*** Data provided Section Begins ***

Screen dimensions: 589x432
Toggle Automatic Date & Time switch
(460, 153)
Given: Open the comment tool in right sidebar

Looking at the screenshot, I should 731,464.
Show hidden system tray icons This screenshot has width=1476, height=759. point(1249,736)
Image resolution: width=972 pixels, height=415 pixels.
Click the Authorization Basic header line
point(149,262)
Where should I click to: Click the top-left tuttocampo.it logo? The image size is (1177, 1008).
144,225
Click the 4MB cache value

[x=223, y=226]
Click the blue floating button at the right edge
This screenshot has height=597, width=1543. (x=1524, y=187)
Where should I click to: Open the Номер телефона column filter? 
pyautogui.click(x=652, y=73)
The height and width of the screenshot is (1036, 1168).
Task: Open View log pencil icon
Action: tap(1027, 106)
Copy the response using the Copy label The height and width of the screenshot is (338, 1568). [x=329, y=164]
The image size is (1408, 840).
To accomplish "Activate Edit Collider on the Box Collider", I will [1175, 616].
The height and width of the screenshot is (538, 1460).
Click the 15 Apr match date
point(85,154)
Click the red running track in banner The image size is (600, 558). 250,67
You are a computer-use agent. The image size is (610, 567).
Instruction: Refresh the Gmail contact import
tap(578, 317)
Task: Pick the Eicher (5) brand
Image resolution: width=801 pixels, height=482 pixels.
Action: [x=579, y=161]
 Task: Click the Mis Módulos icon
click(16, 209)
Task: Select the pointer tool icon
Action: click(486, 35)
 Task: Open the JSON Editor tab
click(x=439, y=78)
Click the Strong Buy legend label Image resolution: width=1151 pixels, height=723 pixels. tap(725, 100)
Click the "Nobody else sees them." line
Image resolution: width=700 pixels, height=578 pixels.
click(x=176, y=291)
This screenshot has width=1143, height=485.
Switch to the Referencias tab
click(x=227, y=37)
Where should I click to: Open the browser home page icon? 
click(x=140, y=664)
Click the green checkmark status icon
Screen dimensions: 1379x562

*** Data provided Section Ends ***

## Exercise instructions:
Would you write out the full listing exactly as given?

## Solved problem:
Screen dimensions: 589x432
Toggle Automatic Date & Time switch
(460, 153)
Given: Open the comment tool in right sidebar

Looking at the screenshot, I should 731,464.
Show hidden system tray icons This screenshot has width=1476, height=759. point(1249,736)
Image resolution: width=972 pixels, height=415 pixels.
Click the Authorization Basic header line
point(149,262)
Where should I click to: Click the top-left tuttocampo.it logo? The image size is (1177, 1008).
144,225
Click the 4MB cache value

[x=223, y=226]
Click the blue floating button at the right edge
This screenshot has height=597, width=1543. (x=1524, y=187)
Where should I click to: Open the Номер телефона column filter? 
pyautogui.click(x=652, y=73)
The height and width of the screenshot is (1036, 1168).
Task: Open View log pencil icon
Action: tap(1027, 106)
Copy the response using the Copy label The height and width of the screenshot is (338, 1568). [x=329, y=164]
The image size is (1408, 840).
To accomplish "Activate Edit Collider on the Box Collider", I will [1175, 616].
The height and width of the screenshot is (538, 1460).
Click the 15 Apr match date
point(85,154)
Click the red running track in banner The image size is (600, 558). 250,67
You are a computer-use agent. The image size is (610, 567).
Instruction: Refresh the Gmail contact import
tap(578, 317)
Task: Pick the Eicher (5) brand
Image resolution: width=801 pixels, height=482 pixels.
Action: [x=579, y=161]
 Task: Click the Mis Módulos icon
click(16, 209)
Task: Select the pointer tool icon
Action: click(486, 35)
 Task: Open the JSON Editor tab
click(x=439, y=78)
Click the Strong Buy legend label Image resolution: width=1151 pixels, height=723 pixels. tap(725, 100)
Click the "Nobody else sees them." line
Image resolution: width=700 pixels, height=578 pixels.
click(x=176, y=291)
This screenshot has width=1143, height=485.
Switch to the Referencias tab
click(x=227, y=37)
Where should I click to: Open the browser home page icon? 
click(x=140, y=664)
Click the green checkmark status icon
Screen dimensions: 1379x562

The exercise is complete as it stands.